Performance Feedback


This form of automatic reoptimization helps improve the degree of parallelism automatically chosen for repeated SQL statements when PARALLEL_DEGREE_POLICY is set to ADAPTIVE.

  • At the end of an initial execution, the optimizer compares the degree of parallelism chosen by the optimizer with the degree of parallelism computed based on the performance statistics (for example, the CPU time) gathered during the actual execution of the statement
  • If the two values vary significantly, then the database marks the statement for reparsing, and stores the initial execution  statistics as feedback. This feedback helps better compute the degree of parallelism for subsequent executions.

Note that even if PARALLEL_DEGREE_POLICY is not set to ADAPTIVE, statistics feedback may influence the degree of parallelism chosen for a statement.

In short, to remember it more easily:

  • statistics feedback deals with incorrect cardinality
  • performance feedback deals with incorrect parallel execution


Sources:

Monday, December 18, 2017

How to make use of the GATHER_PLAN_STATISTICS hint

Use the gather_plan_statistics hint to view the optimizer's estimation of rows vs. the actual returned number of rows.

Notice the case - gather_plan_statistics - I had trouble getting it to work when stated in capital letters as GATHER_PLAN_STATISTICS. So stick to lower case!

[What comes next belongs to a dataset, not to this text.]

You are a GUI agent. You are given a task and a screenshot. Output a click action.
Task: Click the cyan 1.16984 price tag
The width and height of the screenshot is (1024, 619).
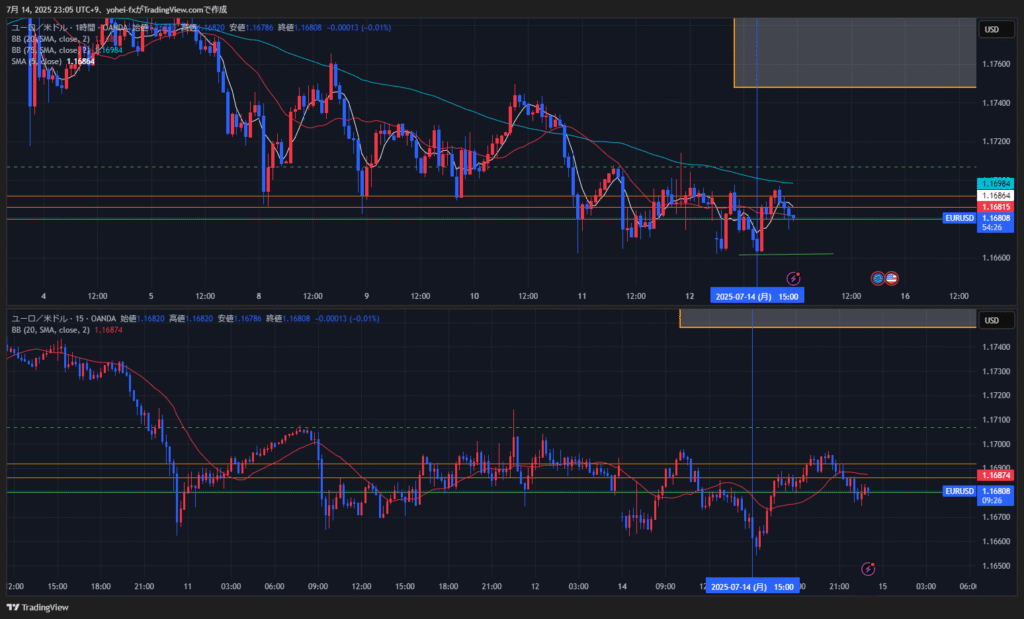coord(994,184)
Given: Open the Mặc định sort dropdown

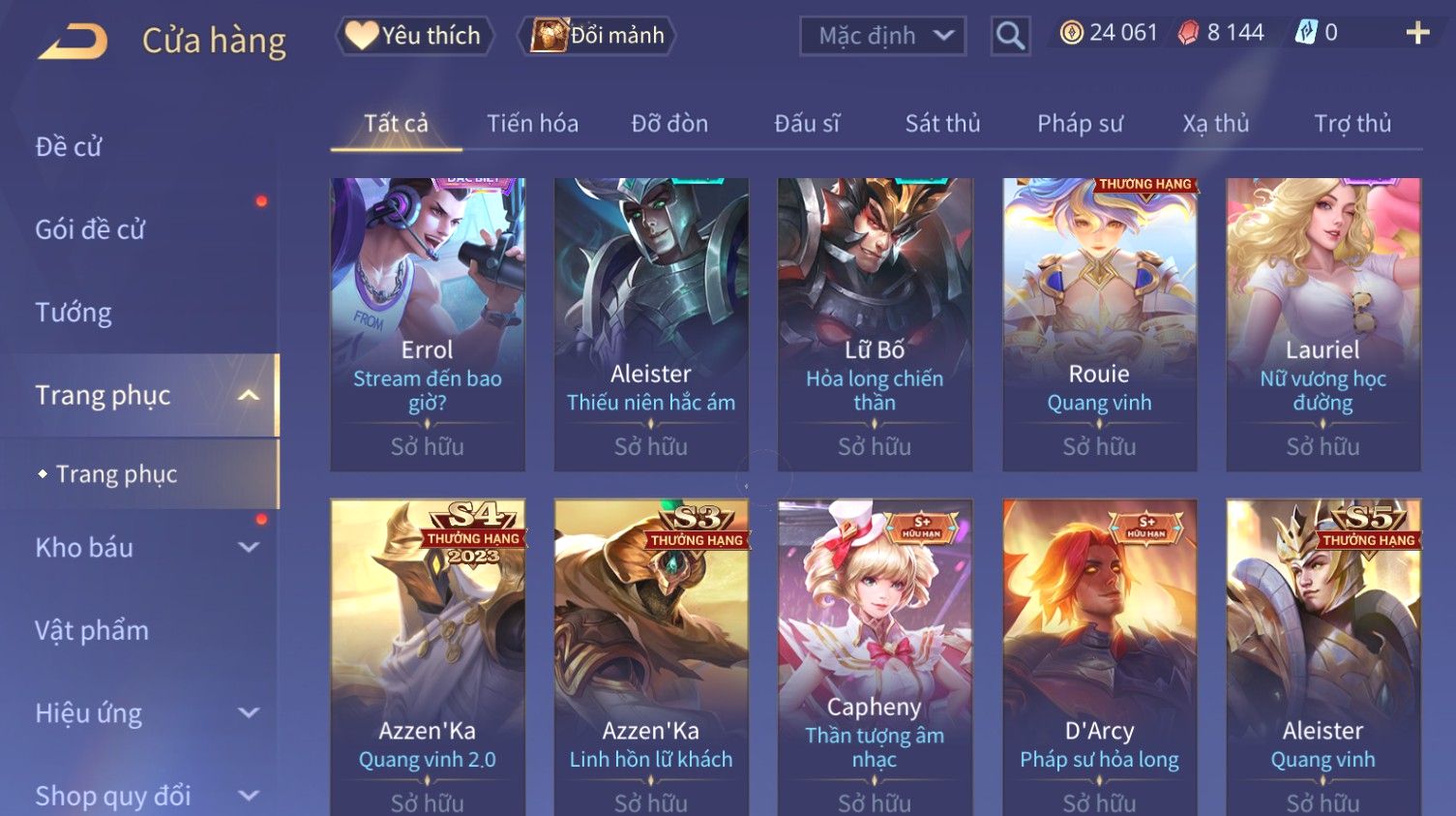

Use the hint in the SELECT part of your query, for example:
select /*+ gather_plan_statistics */
from mytable t1 join mytable t2....

set linesize 200
set pagesize 0
select * from table
(dbms_xplan.display_cursor(NULL,NULL,'TYPICAL ALLSTATS LAST'));
exit

Alternatively, after the query has run to completion, check the cursor cache for the details of your specific SQL ID, and use the display_cursor with the SQL ID explicitly set:
set linesize 200
set pagesize 0
select * from table
(dbms_xplan.display_cursor( 'dnyrjuumj8psq',1,'TYPICAL ALLSTATS LAST'));
exit

Either way will work and give you the following example output:

Plan hash value: 4147659309

----------------------------------------------------------------------------------------------------------------------------------------------------------------------------------
| Id  | Operation                                | Name    | Starts | E-Rows |E-Bytes| Cost (%CPU)| E-Time   | A-Rows |   A-Time   | Buffers | Reads  |  OMem |  1Mem | Used-Mem |
----------------------------------------------------------------------------------------------------------------------------------------------------------------------------------
|   0 | SELECT STATEMENT                         |         |      1 |        |       |  1862 (100)|          |   3012 |00:08:14.63 |     576K|    553K|       |       |          |
|   1 |  SORT ORDER BY                           |         |      1 |      2 |   294 |  1862   (1)| 00:00:01 |   3012 |00:08:14.63 |     576K|    553K|   372K|   372K|  330K (0)|
|*  2 |   FILTER                                 |         |      1 |        |       |            |          |   3012 |00:08:45.50 |     576K|    553K|       |       |          |
|   3 |    NESTED LOOPS                          |         |      1 |      2 |   294 |  1861   (1)| 00:00:01 |   3012 |00:08:45.50 |     576K|    553K|       |       |          |
|   4 |     NESTED LOOPS                         |         |      1 |      2 |   294 |  1861   (1)| 00:00:01 |   3012 |00:08:45.34 |     573K|    553K|       |       |          |
|   5 |      NESTED LOOPS                        |         |      1 |      2 |   270 |  1859   (1)| 00:00:01 |   3012 |00:08:45.31 |     573K|    553K|       |       |          |
|*  6 |       TABLE ACCESS BY INDEX ROWID BATCHED| T1      |      1 |      1 |    31 |     3   (0)| 00:00:01 |    439 |00:00:00.27 |      89 |     73 |       |       |          |
|*  7 |        INDEX RANGE SCAN                  | T1_IDX4 |      1 |      4 |       |     2   (0)| 00:00:01 |    440 |00:00:00.01 |       3 |      1 |       |       |          |
|*  8 |       TABLE ACCESS BY INDEX ROWID BATCHED| T2      |    439 |      2 |   208 |  1856   (1)| 00:00:01 |   3012 |00:08:54.15 |     573K|    553K|       |       |          |
|*  9 |        INDEX RANGE SCAN                  | T2_IDX4 |    439 |  23118 |       |    69   (0)| 00:00:01 |     12M|00:00:54.73 |   38436 |  37439 |       |       |          |
|* 10 |      INDEX UNIQUE SCAN                   | T3_IDX1 |   3012 |      1 |       |     0   (0)|          |   3012 |00:00:00.01 |       9 |      2 |       |       |          |
|  11 |     TABLE ACCESS BY INDEX ROWID          | T3      |   3012 |      1 |    12 |     1   (0)| 00:00:01 |   3012 |00:00:00.01 |    3012 |      2 |       |       |          |
----------------------------------------------------------------------------------------------------------------------------------------------------------------------------------

Notice the column "E-Rows". It deviates substantially from the column A-Rows, which are the actual rows returned.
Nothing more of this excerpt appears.